Annotation File Format Specificationhttp://types.cs.washington.edu/annotation-file-utilities/ |
Java annotations are meta-data about Java program elements, as in “@Deprecated class Date { ... }”. Ordinarily, Java annotations are written in the source code of a .java Java source file. When javac compiles the source code, it inserts the annotations in the resulting .class file (as “attributes”).
Sometimes, it is convenient to specify the annotations outside the source code or the .class file.
All of these uses require an external, textual file format for Java annotations. The external file format should be easy for people to create, read, and modify. An “annotation file” serves this purpose by specifying a set of Java annotations. The Annotation File Utilities (http://types.cs.washington.edu/annotation-file-utilities/) are a set of tools that process annotation files.
The file format discussed in this document supports both standard Java SE 6 annotations and also the extended annotations proposed in JSR 308 [Ern08]. Section “Class File Format Extensions” of the JSR 308 design document explains how the extended annotations are stored in the .class file. The annotation file closely follows the class file format. In that sense, the current design is extremely low-level, and users probably would not want to write the files by hand (but might fill in a template that a tool generated automatically). As future work, we should design a more user-friendly format that permits Java signatures to be directly specified. Furthermore, since the current design is closely aligned to the class file, it is convenient for tools that operate on .class files but less convenient for tools that operate on .java files. For the short term, the low-level format will serve our purpose, which is primarily to enable testing by the Javari developers.
By convention, an annotation file ends with “.jaif” (for “Java annotation index file”), but this is not required.
Throughout this document, “name” is any valid Java simple name or fully qualified name, “type” is any valid type, and “value” is any valid Java constant, and quoted strings are literal values. The Kleene qualifiers “*” (zero or more), “?” (zero or one), and “+” (one or more) denote plurality of a grammar element. A vertical bar (“|”) separates alternatives. Parentheses (“()”) denote grouping, and square brackets (“[]”) denote optional syntax, which is equivalent to “( ... ) ?”.
In the annotation file, whitespace (excluding newlines) is optional with one exception: no space is permitted between an “@” character and a subsequent name. Indentation is ignored, but is encouraged to maintain readability of the hierarchy of program elements in the class (see the example in section 3).
Comments can be written throughout the annotation file using the double-slash syntax employed by Java for single-line comments: anything following two adjacent slashes (“//”) until the first newline is a comment.
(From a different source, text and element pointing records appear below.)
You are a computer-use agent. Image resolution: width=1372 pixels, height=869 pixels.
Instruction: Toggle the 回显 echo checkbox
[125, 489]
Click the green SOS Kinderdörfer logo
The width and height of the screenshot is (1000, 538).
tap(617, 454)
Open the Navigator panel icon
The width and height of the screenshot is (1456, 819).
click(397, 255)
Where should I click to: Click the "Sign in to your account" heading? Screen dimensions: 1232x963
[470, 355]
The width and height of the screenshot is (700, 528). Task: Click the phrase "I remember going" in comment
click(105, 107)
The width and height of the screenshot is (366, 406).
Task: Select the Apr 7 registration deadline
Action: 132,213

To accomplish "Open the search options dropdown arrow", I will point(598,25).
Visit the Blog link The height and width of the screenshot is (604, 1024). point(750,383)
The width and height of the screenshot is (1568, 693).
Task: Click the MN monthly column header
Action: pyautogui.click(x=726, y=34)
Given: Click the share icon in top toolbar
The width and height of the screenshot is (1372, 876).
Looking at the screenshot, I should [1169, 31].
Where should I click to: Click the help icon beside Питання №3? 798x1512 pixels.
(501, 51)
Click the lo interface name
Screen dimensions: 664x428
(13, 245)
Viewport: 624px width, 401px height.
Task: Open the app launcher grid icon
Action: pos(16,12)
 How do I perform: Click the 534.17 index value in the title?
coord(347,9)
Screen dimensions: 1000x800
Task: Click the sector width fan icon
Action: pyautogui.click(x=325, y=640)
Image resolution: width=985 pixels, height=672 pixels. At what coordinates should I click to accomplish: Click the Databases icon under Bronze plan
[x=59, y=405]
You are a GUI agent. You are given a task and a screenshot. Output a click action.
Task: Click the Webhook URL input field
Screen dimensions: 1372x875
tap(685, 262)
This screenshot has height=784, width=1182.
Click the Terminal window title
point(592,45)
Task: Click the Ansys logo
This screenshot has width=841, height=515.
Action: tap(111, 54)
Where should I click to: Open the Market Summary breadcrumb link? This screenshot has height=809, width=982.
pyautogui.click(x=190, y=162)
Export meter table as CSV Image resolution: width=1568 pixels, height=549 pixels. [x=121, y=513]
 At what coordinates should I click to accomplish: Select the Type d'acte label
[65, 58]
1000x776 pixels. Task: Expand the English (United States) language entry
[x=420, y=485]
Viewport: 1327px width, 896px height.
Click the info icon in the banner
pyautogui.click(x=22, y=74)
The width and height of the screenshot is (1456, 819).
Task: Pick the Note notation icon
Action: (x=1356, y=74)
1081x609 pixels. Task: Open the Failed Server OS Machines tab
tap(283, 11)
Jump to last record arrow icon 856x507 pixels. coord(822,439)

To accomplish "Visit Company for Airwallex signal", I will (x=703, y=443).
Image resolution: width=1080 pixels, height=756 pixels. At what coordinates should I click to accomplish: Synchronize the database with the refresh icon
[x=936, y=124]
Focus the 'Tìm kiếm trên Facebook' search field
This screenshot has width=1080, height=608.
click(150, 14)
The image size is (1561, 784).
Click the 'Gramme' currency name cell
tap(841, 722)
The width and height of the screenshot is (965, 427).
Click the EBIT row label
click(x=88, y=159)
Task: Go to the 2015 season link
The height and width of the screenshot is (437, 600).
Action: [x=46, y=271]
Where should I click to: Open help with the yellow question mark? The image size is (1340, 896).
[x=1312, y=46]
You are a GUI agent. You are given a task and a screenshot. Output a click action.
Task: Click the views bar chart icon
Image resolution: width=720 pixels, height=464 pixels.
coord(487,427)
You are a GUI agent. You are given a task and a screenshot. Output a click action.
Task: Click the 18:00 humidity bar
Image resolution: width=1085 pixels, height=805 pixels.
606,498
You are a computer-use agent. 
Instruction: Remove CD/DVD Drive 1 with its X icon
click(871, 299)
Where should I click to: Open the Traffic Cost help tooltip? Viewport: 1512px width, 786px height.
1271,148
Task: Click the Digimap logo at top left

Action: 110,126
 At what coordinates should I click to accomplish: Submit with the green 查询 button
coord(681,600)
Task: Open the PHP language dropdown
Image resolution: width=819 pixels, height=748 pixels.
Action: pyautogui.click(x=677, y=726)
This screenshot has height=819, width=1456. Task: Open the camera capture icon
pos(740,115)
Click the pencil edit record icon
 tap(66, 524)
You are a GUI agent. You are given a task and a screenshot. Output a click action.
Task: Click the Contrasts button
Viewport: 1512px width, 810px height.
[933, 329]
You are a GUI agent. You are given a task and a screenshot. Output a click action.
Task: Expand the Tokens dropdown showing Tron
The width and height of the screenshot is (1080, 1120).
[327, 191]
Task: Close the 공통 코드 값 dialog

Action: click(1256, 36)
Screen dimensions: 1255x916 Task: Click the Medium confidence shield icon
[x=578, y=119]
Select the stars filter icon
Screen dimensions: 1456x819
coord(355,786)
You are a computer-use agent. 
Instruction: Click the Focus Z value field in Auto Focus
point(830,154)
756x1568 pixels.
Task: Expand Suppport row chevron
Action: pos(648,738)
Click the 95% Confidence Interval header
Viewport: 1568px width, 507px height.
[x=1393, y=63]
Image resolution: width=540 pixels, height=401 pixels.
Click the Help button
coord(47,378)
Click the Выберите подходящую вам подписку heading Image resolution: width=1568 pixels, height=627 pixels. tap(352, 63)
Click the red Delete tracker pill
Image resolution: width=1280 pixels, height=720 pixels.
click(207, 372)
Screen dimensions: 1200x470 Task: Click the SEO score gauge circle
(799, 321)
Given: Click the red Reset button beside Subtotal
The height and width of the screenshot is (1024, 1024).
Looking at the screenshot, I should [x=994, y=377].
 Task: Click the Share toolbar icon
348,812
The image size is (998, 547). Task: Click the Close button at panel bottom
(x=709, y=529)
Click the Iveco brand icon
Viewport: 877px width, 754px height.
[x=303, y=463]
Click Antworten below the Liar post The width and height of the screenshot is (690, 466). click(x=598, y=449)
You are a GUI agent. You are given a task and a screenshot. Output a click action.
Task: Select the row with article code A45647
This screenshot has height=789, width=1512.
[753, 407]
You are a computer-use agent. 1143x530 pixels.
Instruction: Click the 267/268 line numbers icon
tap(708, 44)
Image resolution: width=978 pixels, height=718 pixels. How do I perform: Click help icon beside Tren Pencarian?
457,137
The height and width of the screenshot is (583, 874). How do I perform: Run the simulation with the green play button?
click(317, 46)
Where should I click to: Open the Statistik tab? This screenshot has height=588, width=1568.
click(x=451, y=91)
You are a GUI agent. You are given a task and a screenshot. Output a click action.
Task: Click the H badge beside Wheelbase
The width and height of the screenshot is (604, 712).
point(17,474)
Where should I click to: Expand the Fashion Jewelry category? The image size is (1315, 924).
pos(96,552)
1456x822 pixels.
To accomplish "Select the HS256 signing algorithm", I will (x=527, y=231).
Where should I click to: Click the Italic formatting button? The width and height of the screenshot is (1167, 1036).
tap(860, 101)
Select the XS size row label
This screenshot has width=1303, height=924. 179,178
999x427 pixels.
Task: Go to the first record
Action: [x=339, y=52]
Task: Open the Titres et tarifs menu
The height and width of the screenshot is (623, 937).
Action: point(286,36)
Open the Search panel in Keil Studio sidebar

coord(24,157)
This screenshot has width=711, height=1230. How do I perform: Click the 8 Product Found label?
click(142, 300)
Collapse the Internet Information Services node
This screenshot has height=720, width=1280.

This is omitted from the grammar for simplicity. Block comments (“/* ... */”) are not allowed.
The annotation file itself contains one or more package definitions; each package definition describes one or more annotations and classes in that package.
| annotation-file ::= |
| package-definition+ |
The annotation file may omit certain program elements — for instance, it may mention only some of the packages in your program, or only some of the classes in a package, or only some of the fields or methods of a class. Program elements that do not appear in the annotation file are treated as unannotated.
Package definitions describe a package containing a list of annotation definitions and classes. A package definition also contains any annotations on the package itself (such as those from a package-info.java file).
| package-definition ::= |
| # To specify the default package, omit the name. |
| # Annotations on the default package are not allowed. |
| “package” [ name? “:” annotation* ] “\n” |
| ( annotation-definition | class-definition ) * |
An annotation definition describes the annotation’s fields and their types, so that they may be referenced in a compact way throughout the annotation file.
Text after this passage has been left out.